I think it's a mistake that let static weight skip spread constraint and available resources. After that, the AverageReplicas can be done by static weight.

Speaking of the use case mentioned on this issue:

As a developer, we have a deployment with 2 replicas that need to be deployed with high availability across AZs. We hope Karmada can schedule it for two AZs and ensure that there is a replica on each AZ.

I believe this is a reasonable use case, but more commonly, replicas are not evenly distributed across clusters, because some cluster servers as primary clusters while others act as backup clusters. In that case, the AverageReplicas shows limited capacity compared to staticWeightList.

RainbowMango avatar Sep 03 '24 03:09 RainbowMango

My opinion on this feature is we can try to enhance the legacy feature staticWeight. What we can do are:

  1. Make static weight considering spread constraint to select target clusters.
  2. Make static weight taking available resources into account(if any cluster with insufficient resources, fails the schedule)

I think it's a mistake that let static weight skip spread constraint and available resources. After that, the AverageReplicas can be done by static weight.

Speaking of the use case mentioned on this issue:

As a developer, we have a deployment with 2 replicas that need to be deployed with high availability across AZs. We hope Karmada can schedule it for two AZs and ensure that there is a replica on each AZ.

I believe this is a reasonable use case, but more commonly, replicas are not evenly distributed across clusters, because some cluster servers as primary clusters while others act as backup clusters. In that case, the AverageReplicas shows limited capacity compared to staticWeightList.

I agree with you. If static weight can take distribution constraints and resource sufficiency into consideration, then AverageReplicas is really unnecessary. In addition, static weight is more expressive than AverageReplicas. However, I am a little worried about compatibility issues, because such changes will affect the performance of users' original static weight strategies when they upgrade Karmada. @RainbowMango @whitewindmills

ipsum-0320 avatar Sep 03 '24 07:09 ipsum-0320

My opinion on this feature is we can try to enhance the legacy feature staticWeight. What we can do are:

  1. Make static weight considering spread constraint to select target clusters.
  2. Make static weight taking available resources into account(if any cluster with insufficient resources, fails the schedule)

I think it's a mistake that let static weight skip spread constraint and available resources. After that, the AverageReplicas can be done by static weight.

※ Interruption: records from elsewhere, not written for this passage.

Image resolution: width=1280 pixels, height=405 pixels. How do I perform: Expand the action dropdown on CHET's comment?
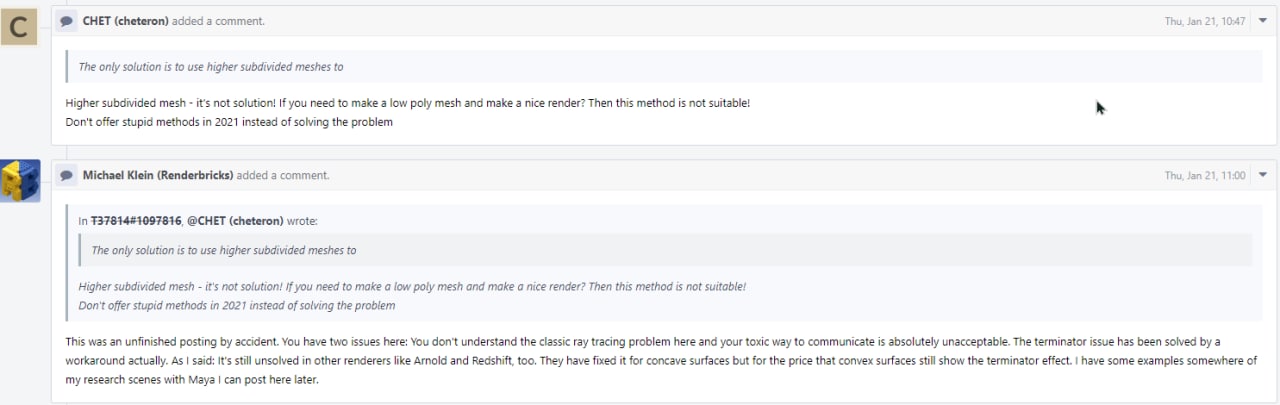[1262, 21]
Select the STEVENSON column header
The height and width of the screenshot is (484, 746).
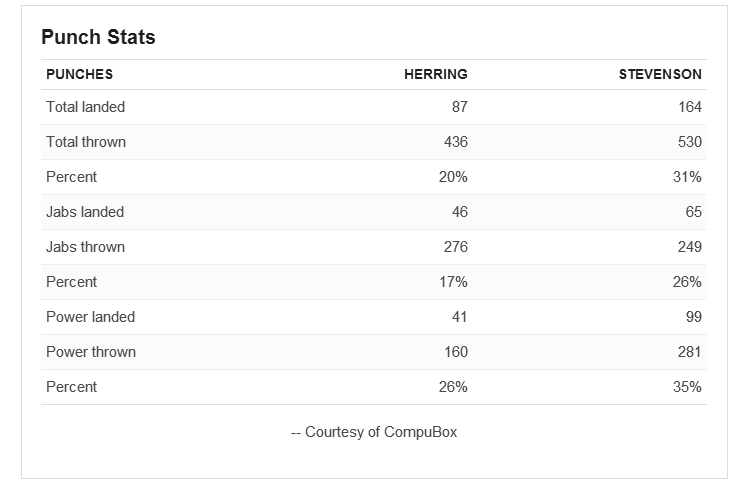660,74
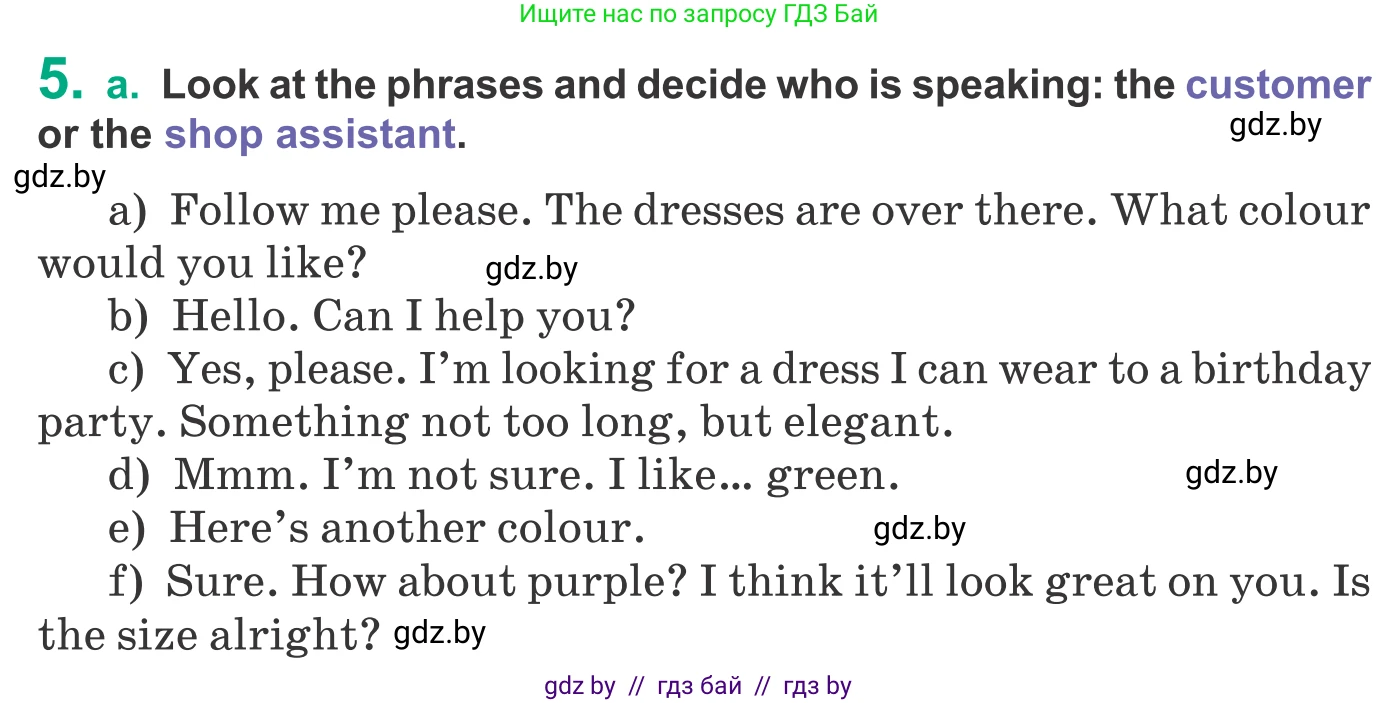Screen dimensions: 1399x703
Task: Select the phrase "Follow me please."
Action: click(x=353, y=211)
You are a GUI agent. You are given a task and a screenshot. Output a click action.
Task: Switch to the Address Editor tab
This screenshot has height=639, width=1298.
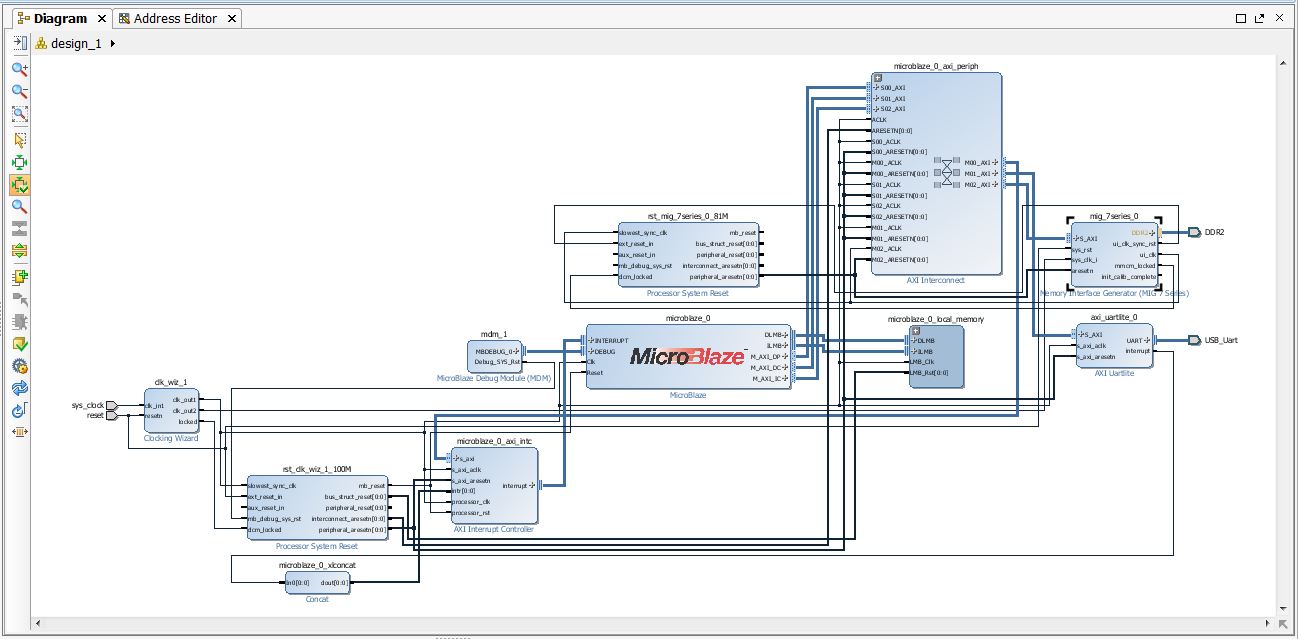click(x=176, y=18)
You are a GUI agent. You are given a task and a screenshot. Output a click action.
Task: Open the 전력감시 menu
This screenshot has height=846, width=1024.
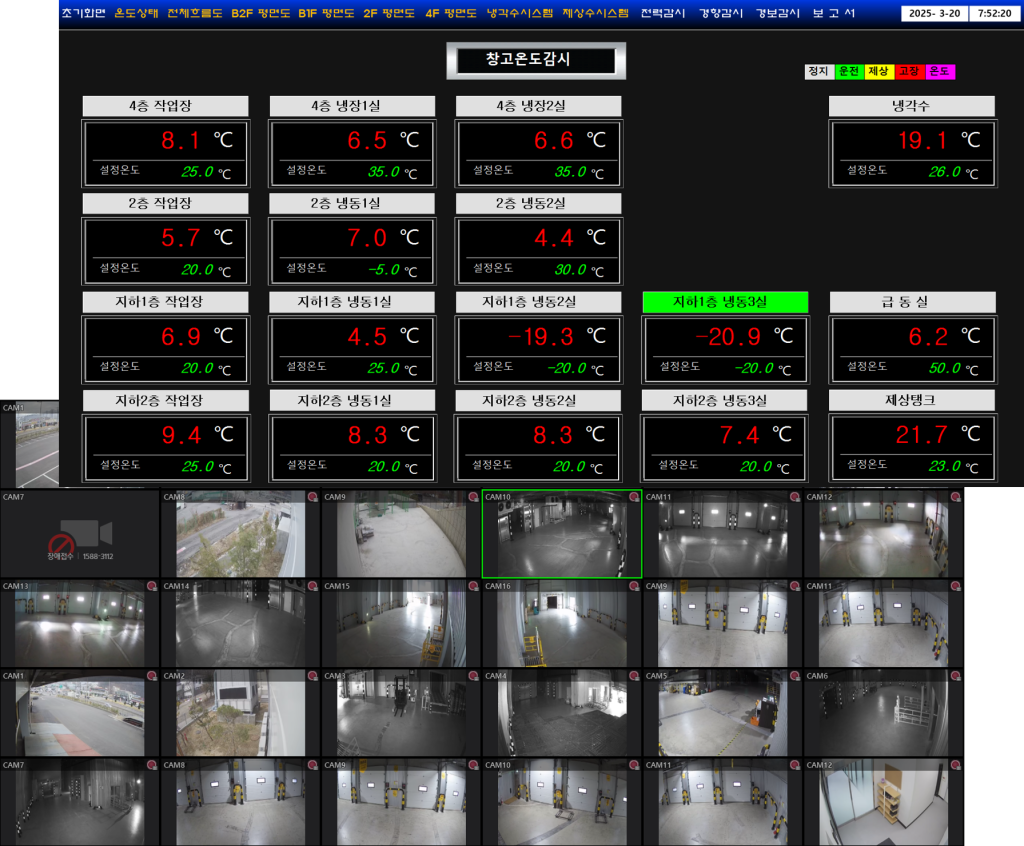662,14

Speaking of the use case mentioned on this issue:

As a developer, we have a deployment with 2 replicas that need to be deployed with high availability across AZs. We hope Karmada can schedule it for two AZs and ensure that there is a replica on each AZ.

I believe this is a reasonable use case, but more commonly, replicas are not evenly distributed across clusters, because some cluster servers as primary clusters while others act as backup clusters. In that case, the AverageReplicas shows limited capacity compared to staticWeightList.

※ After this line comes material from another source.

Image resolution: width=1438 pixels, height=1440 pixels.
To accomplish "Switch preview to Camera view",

I have just reviewed the code related to skipping spread constraints and available resources in the current static weight strategy of Karmada. I believe that the suggestions you proposed may lead to other issues and involve significant refactoring costs. If we want the current static weight to support distribution constraints and available resources, we need to consider the following points:

  1. The first issue is compatibility, which is unavoidable. Previously, users set strategies based on the premise that static weight does not consider distribution constraints and available resources. The planned changes would obviously impact the expected execution results of these strategies.

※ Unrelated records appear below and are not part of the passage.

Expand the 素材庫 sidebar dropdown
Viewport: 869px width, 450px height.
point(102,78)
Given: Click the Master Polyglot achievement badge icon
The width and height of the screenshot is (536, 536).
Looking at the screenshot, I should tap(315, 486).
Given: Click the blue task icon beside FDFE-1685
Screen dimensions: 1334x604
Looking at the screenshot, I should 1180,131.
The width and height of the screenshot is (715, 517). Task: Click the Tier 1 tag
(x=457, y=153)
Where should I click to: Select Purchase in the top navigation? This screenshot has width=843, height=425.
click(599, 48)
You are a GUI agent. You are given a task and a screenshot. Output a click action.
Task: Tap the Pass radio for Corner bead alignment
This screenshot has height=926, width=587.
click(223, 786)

  2. If we indeed make changes, the following areas are likely to be affected:

  • During the Select phase: The main changes would involve the shouldIgnoreSpreadConstraint function (removing the condition that allows the static weight strategy to skip constraints). This will have two impacts. First, clusters will be grouped not only by cluster dimension but also by Region, Zone, and Provider dimensions. This impact is relatively minor. However, the second impact involves cluster selection, which will shift from selecting all clusters in the Select phase to selecting only clusters that meet the distribution constraints. This may result in no available clusters and errors such as the number of clusters is less than the cluster spreadConstraint.MinGroups. Additionally, the static weight strategy specifies the weight of a certain type of cluster through the ClusterAffinity type. If we modify the Select logic of static weight (for example, if we need to select Cluster by Region), it is very likely that the clusters specified by the user in the yaml file will be discarded due to distribution constraints and other reasons. This does not align with the user's original intent or the design of the static weight API.
  • During the Assign phase: The main changes would involve the assignByStaticWeightStrategy function. Currently, this function does not consider the available capacity of each candidate cluster but directly allocates instances to candidate clusters based on weight. If we need to consider available capacity, we must ensure that the cluster type specified by the user can accommodate the number of instances corresponding to the weight ratio. Otherwise, we need to make a judgment. One option is to directly reject the allocation, resulting in scheduling failure. Another option is to distribute the excess instances to other clusters to ensure successful scheduling. I believe most users prefer successful scheduling rather than having the entire scheduling fail due to insufficient resources in any cluster, as this would increase the failure rate of the static weight strategy. However, if we choose the latter, the final allocation result of the static weight strategy may not match the set weight distribution, leading to discrepancies between the actual outcome and user expectations, which may not be desirable.

In conclusion, I believe that enhancing static weight to implement AverageReplica is not appropriate. It would not only incur refactoring costs and compatibility issues but also contradict the original design intent of the static weight API and increase the failure rate of this strategy, leading to a poor user experience. @RainbowMango @whitewindmills

ipsum-0320 avatar Sep 03 '24 12:09 ipsum-0320

Hi, As discussed with @whitewindmills @XiShanYongYe-Chang and @ipsum-0320 on a temporary meeting, we need to revisit the original design of static weight. Just share what I found here:

The StaticWeight feature was introduced by #1161 at the year 2021, and it was migrated from ReplicaSchedulingPolicy. The implementation can be found at v0.9.0, both cluster available resources and spread constraint not take into account at that time.

RainbowMango avatar Sep 05 '24 10:09 RainbowMango

In my opinion, currently the use case of StaticWeight is still not clear, and I think it's a great chance for us to enhance it. The use case described on this issue is exactly the use case of StaticWeight.

RainbowMango avatar Sep 05 '24 10:09 RainbowMango